As the film opens, Maria (Callies) and her husband Michael (Jeremy Sisto) are Americans contentedly living in Mumbai with their young daughter Lucy (Sofia Rosinsky), although they still carry the emotional scar of losing Lucy’s older brother Oliver (Logan Creran) in a freak car accident that led to his drowning. But after their housekeeper Piki (Suchitra Pillai) tells Maria about a remote, ancient temple where she could communicate briefly with Oliver, Maria accidentally unleashes his spirit back into the world of the living, with terrible consequences.
Not unlike many horror movies, The Other Side Of The Door is set in motion by a character’s foolish tampering with powers beyond her control.
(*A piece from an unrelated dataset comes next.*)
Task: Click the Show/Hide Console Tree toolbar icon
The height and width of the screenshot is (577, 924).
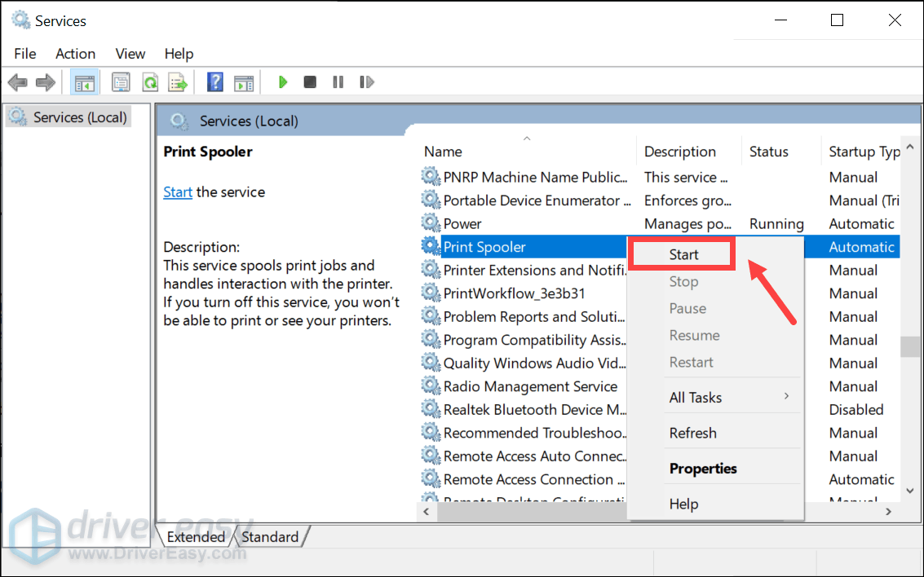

Ideally, such a scenario has an emotional underpinning because we see the reasons why that character did something so reckless, but Maria’s actions are especially idiotic because Piki warns her explicitly not to do exactly what she ends up doing: opening the temple door that separates our world from the spirit realm. (Also, the fact that Piki just so happens to know about this temple’s dangerous séance-like power and then blithely tells Maria about it is unconvincing.)
Once Maria opens that door, Roberts duly rifles through every horror-movie convention, up to and including such tired chestnuts as having the family dog be the convenient warning system for whenever Oliver is invisibly roaming around the house. (By the fourth or fifth time Maria wonders why the pooch is barking madly into the darkness, you’d think she’d get the hint.) In addition, The Other Side Of The Door boasts a litany of uninspired jump scares — whenever a character looks down, you can bet he or she will see something terrifying when she looks up — and endless foreboding non sequiturs that keep hinting that something mildly wicked this way comes. (As a general rule, dried-up leaves silently falling to the ground aren’t especially horrifying.)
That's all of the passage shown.